Missouri Supreme Court Upholds State’s Cap on Non-Economic Damage

As you may have read, I recently wrote regarding lawsuits that are currently pending in Mississippi, where the proponents of the suits are seeking to have the stat’s cap on tort damages overturned. However, it seems that Mississippi is not the only state that is currently facing this issue. In Missouri, after winning a recent lawsuit challenging the state’s noneconomic damages cap, Missouri doctors continue to fight another battle threatening to overturn the recovery limit, while Plaintiffs’ attorneys continue to seek to overturn the limit.

According to Amednews.com, the Supreme Court of Missouri ruled on April 3rd in Sanders v. Ahmed that the state’s noneconomic damages cap for medical malpractice or medical negligence cases was constitutional. The cap, adopted in 1986, impacts cases in which the alleged negligence happened before 2005. The limit was enacted at $350,000 but is now at more than $600,000 due to inflation. The second suit, which the state high court has yet to decide, centers on Missouri’s latest $350,000 award limit. The cap impacts all medical liability or medical malpractice lawsuits starting in 2005. A decision in the case, Watts v. Cox, is expected by the summer, said attorneys involved in the case.

In Sanders v. Ahmed, a patient’s family said the cap used to reduce their jury award from $9.2 million to $1.2 million violated the Missouri Constitution. The family had filed a wrongful death claim on behalf of Paulette Sanders, who died in 2005. Relatives claimed neurologist Iftekhar Ahmed, MD, failed to recognize and treat a fatal side effect resulting from a medication he prescribed to Sanders. Dr. Ahmed denied wrongdoing.

After winning at trial, the family filed a motion fighting the award reduction. A trial court upheld the reduction, and the family appealed. In their opinion, Supreme Court justices said the Legislature has the authority to enact damages caps.

“The remedy available in a statutorily created cause of action is a matter of law, not fact, and not within the purview of the jury,” the court said. “To hold otherwise would be to tell the Legislature it could not legislate; it could neither create nor negate causes of action and in doing so could not prescribe the measure of damages for the same. This court never has so held and declines to do so now.”

The ruling is a blow to plaintiffs’ rights, said William McIntosh, an attorney for the Sanders family. “A jury is supposed to be able to decide your damages,” he said. “That’s why you have the Seventh Amendment of the Constitution. The courts have turned a blind eye to the Seventh Amendment.”

According to Amednews.com, Timothy Alyward, an attorney for Dr. Ahmed, said he was relieved by the Sanders decision but not surprised, since other courts have upheld the cap. He noted, however, that the ruling applies only to older claims.

The Sanders ruling “will certainly have an impact on wrongful death cases where the cap can be applied,” Alyward said.

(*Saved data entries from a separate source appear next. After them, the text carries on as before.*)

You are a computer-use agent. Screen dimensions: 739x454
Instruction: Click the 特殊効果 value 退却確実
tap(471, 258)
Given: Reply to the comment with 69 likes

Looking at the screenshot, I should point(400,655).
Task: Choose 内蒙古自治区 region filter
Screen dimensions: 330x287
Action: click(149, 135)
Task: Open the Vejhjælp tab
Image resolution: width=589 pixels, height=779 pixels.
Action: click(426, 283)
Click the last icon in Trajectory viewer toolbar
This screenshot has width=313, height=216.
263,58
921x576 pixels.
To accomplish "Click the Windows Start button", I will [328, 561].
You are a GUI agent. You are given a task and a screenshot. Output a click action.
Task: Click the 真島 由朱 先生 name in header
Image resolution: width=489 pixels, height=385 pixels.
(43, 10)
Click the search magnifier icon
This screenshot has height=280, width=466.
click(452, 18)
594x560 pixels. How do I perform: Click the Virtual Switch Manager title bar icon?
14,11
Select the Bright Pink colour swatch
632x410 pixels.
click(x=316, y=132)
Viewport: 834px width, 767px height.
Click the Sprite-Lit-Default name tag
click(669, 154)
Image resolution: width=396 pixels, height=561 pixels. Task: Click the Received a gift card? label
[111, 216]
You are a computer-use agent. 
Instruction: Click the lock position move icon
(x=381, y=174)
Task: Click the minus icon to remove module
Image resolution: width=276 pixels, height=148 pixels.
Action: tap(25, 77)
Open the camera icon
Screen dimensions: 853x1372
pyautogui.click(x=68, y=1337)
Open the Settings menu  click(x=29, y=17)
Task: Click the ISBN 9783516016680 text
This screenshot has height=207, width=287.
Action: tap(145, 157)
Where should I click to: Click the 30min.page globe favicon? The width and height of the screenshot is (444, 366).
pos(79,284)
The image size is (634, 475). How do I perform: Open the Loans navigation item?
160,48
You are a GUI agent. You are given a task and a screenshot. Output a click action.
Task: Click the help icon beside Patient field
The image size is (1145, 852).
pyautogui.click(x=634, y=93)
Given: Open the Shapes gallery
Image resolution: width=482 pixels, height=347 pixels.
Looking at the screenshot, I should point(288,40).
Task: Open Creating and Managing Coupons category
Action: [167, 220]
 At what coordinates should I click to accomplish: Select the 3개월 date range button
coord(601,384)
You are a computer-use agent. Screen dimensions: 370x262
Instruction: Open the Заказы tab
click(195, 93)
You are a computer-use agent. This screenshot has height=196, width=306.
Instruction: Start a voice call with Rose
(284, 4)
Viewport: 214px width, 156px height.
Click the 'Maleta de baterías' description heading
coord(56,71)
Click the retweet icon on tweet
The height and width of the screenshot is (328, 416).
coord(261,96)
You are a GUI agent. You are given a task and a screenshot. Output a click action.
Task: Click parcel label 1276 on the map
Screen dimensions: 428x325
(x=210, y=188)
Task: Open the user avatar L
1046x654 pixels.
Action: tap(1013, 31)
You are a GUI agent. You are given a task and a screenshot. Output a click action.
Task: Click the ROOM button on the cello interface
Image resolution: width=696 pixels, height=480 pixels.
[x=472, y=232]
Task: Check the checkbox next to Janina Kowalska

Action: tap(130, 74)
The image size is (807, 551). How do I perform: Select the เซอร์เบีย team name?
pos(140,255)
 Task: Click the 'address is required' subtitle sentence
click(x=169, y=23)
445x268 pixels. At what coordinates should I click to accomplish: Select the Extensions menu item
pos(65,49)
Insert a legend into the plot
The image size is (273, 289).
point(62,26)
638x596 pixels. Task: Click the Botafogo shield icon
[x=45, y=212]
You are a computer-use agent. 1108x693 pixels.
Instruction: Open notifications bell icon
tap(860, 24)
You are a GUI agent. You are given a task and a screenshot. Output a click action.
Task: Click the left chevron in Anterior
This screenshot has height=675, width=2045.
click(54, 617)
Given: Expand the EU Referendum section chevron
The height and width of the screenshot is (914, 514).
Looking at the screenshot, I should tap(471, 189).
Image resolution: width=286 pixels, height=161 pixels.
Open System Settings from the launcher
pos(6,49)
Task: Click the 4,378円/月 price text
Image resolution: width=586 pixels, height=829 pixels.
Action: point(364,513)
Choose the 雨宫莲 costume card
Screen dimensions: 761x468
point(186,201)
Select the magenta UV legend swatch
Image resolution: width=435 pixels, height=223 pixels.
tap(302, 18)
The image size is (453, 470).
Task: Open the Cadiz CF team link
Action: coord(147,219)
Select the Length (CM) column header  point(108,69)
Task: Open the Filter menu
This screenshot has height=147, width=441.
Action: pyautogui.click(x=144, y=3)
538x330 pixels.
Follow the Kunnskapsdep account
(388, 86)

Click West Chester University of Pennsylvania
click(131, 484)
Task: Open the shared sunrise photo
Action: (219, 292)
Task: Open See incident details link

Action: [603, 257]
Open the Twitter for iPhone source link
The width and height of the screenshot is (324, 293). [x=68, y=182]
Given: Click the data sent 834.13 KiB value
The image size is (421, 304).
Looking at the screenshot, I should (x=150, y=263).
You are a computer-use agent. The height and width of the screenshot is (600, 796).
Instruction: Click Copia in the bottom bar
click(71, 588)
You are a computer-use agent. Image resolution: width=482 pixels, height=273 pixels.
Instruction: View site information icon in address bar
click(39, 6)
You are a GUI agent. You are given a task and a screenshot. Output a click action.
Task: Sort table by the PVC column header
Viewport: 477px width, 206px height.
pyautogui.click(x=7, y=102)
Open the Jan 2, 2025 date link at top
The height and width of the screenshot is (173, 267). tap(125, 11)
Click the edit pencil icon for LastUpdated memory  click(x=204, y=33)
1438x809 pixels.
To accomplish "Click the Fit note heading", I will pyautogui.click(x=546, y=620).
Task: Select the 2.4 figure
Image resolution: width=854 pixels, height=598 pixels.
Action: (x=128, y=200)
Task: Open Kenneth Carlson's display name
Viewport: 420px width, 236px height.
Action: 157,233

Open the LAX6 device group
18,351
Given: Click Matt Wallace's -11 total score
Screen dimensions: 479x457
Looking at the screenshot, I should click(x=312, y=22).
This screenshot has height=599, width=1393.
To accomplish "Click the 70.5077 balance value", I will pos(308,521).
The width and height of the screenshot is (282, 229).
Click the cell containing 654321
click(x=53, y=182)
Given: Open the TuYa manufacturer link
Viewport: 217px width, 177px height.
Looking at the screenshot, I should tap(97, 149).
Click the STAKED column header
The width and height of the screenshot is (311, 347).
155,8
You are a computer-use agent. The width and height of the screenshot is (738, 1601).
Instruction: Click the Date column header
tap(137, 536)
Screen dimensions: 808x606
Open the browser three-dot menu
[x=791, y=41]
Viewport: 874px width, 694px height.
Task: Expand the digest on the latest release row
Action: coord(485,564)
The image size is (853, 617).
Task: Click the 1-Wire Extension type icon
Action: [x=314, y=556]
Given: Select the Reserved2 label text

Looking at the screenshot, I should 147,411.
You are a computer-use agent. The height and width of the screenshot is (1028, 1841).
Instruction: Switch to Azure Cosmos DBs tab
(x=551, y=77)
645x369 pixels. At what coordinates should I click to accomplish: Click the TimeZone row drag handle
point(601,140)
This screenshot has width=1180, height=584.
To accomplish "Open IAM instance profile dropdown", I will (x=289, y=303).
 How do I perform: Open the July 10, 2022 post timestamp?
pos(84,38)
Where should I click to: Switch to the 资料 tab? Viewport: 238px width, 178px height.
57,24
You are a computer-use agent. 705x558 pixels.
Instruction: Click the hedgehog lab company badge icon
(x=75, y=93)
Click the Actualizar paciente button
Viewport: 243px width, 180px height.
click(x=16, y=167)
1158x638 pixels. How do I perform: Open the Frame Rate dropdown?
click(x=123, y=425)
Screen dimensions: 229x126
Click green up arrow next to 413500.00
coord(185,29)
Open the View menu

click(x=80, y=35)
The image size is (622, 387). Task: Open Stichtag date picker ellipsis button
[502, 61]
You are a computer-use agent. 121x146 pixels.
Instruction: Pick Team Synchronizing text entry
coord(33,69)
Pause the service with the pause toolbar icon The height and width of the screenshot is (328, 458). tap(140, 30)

But the pending ruling “will have a far, wide-reaching effect on all cases going forward.”

In Watts v. Cox, Deborah Watts sued Springfield Mo.-based Cox Medical Center and several physicians for negligence after her baby was born with brain damage in 2006. A jury awarded $1.4 million in damages, which was reduced to $350,000. Watts fought the reduction, which was upheld by the trial court. The state Supreme Court heard arguments on March 27.

At least four other states await court decisions on the fate of their caps. The Indiana Supreme Court heard oral arguments May 3 in a case challenging the state’s total damages cap. In that case, a patient is contesting a jury award reduction of $8.5 million to $1.25 million, the limit for total damages in medical liability cases.

Florida and Michigan also have cases pending on their caps. And, as I have written about in the past, Mississippi also has a case pending regarding the states cap on damages. I sincerely hope that the high courts in Florida, Michigan, Mississippi, and Missouri all come to the enlightened conclusion that caps on the damages that injured victims may recover is not just, and may lead to greater negligence on the part of those most likely to injure others.